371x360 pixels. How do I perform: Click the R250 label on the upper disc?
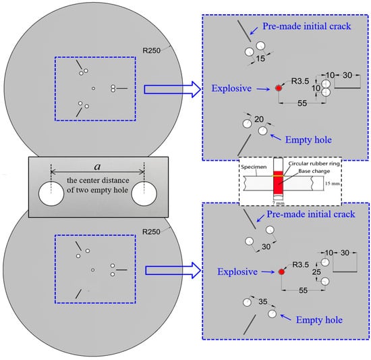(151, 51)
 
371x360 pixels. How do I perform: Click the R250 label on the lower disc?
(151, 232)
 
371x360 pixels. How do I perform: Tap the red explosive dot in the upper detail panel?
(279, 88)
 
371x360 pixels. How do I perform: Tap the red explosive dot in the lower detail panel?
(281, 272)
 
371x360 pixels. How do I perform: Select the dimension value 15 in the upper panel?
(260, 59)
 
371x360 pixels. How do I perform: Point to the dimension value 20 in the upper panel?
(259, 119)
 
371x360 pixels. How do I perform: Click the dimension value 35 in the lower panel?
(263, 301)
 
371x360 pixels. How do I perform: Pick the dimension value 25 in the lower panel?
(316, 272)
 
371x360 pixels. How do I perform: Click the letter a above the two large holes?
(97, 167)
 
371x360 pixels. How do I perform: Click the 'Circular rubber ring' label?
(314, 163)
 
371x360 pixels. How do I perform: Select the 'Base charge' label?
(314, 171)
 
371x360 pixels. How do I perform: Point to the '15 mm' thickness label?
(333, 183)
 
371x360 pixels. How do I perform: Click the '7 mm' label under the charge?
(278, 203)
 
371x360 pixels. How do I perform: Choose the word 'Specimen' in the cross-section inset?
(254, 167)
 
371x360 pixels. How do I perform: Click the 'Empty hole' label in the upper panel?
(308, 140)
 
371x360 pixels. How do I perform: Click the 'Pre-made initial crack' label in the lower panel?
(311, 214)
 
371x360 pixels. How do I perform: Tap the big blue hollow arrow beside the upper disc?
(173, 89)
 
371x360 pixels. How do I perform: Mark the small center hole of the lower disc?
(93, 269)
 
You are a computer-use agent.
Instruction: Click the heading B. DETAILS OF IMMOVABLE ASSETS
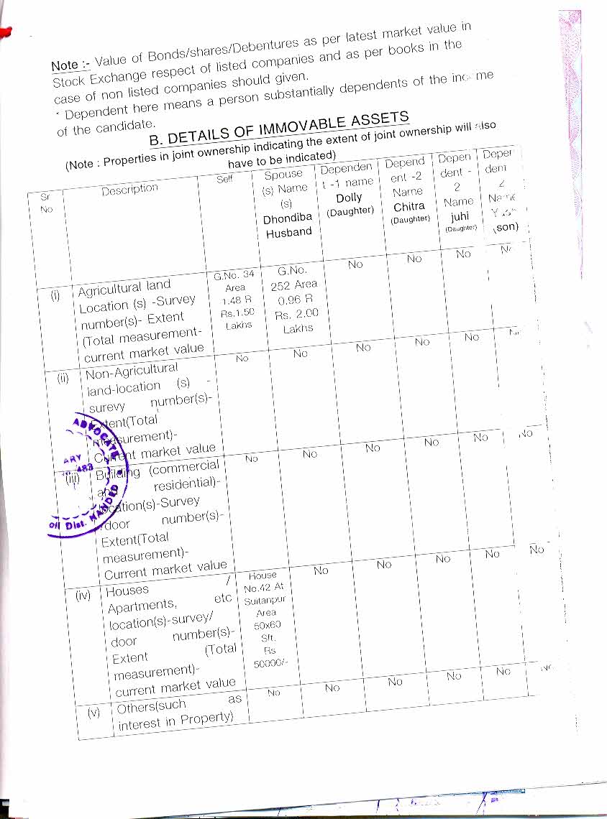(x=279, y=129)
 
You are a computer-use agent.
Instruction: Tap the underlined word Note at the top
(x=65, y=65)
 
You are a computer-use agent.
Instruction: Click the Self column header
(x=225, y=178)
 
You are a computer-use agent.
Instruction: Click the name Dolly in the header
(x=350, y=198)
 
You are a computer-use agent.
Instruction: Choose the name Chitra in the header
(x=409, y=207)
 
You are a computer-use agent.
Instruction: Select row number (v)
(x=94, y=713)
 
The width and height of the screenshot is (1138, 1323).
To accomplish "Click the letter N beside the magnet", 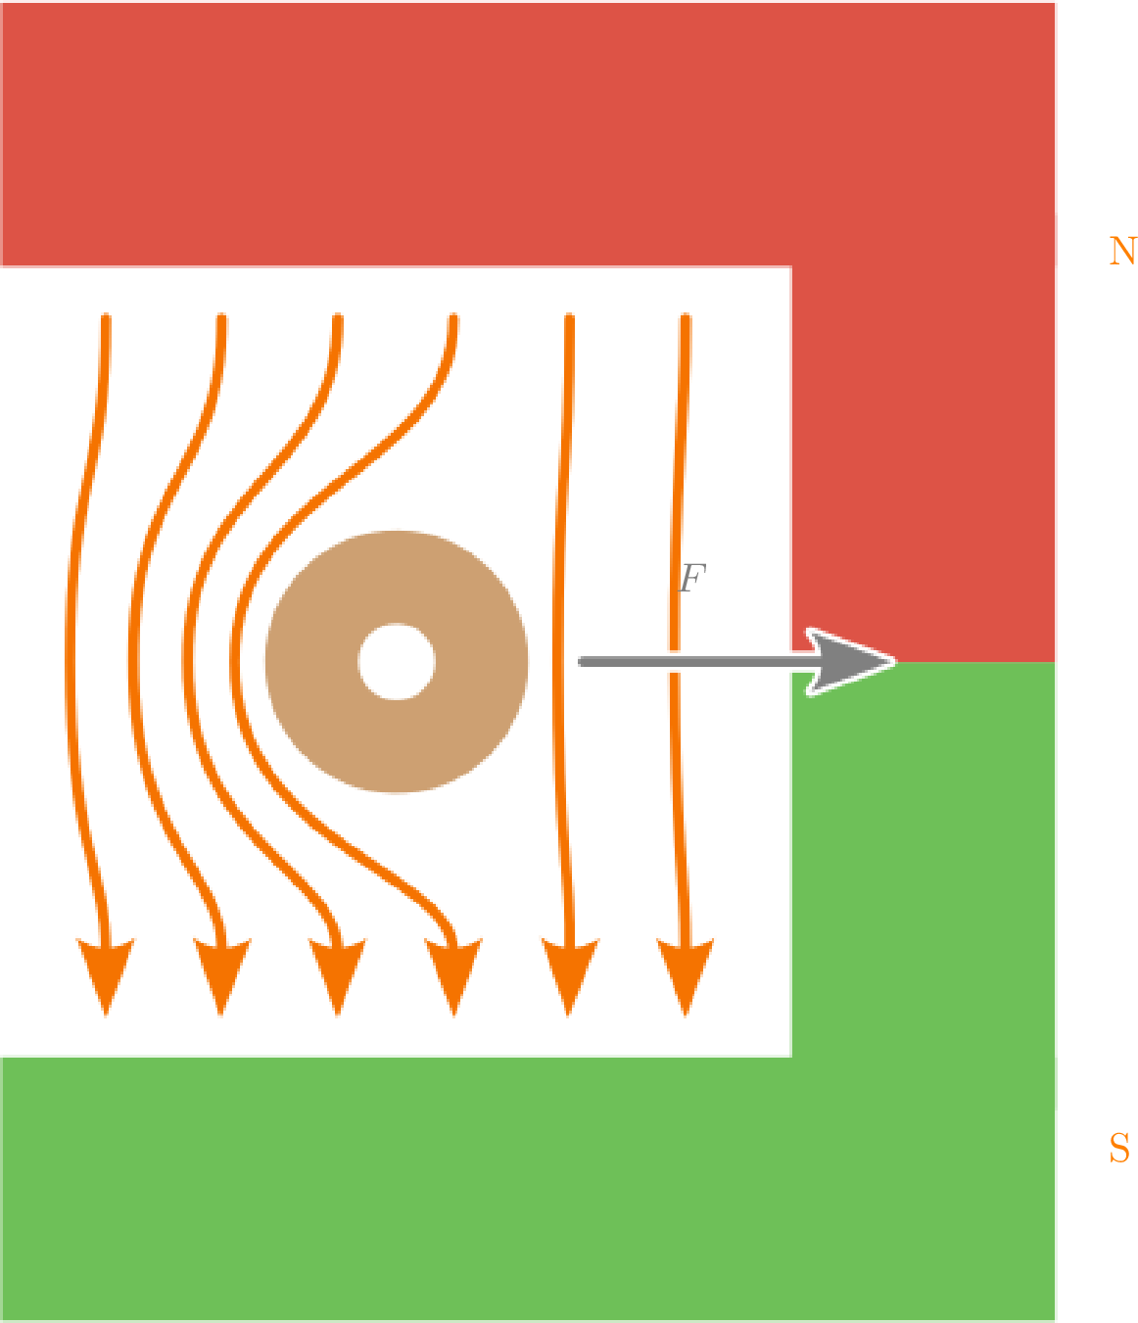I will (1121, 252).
* * *
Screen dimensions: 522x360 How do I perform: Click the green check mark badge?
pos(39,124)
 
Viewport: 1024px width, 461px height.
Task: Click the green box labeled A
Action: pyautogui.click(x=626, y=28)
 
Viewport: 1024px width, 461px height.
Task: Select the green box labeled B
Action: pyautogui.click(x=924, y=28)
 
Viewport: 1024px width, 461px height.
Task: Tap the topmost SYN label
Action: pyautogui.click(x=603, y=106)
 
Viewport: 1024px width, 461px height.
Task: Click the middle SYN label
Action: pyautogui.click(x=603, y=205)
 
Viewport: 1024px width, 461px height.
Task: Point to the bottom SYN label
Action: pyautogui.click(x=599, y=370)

### [REQUEST]
Update everything in the data from the line containing "371x360 pixels. How do I perform: Click the 'Empty" down to the line containing "(x=225, y=178)" by replacing "computer-use agent" with "desktop agent" and changing nothing else. Return only those lines, and leave the pictures out.

### [SOLUTION TO THE PROBLEM]
371x360 pixels. How do I perform: Click the 'Empty hole' label in the upper panel?
(308, 140)
 
371x360 pixels. How do I perform: Click the 'Pre-made initial crack' label in the lower panel?
(311, 214)
 
371x360 pixels. How do I perform: Tap the big blue hollow arrow beside the upper disc?
(173, 89)
 
371x360 pixels. How do I perform: Mark the small center hole of the lower disc?
(93, 269)
 
You are a desktop agent.
Instruction: Click the heading B. DETAILS OF IMMOVABLE ASSETS
(x=279, y=129)
 
You are a desktop agent.
Instruction: Tap the underlined word Note at the top
(x=65, y=65)
 
You are a desktop agent.
Instruction: Click the Self column header
(x=225, y=178)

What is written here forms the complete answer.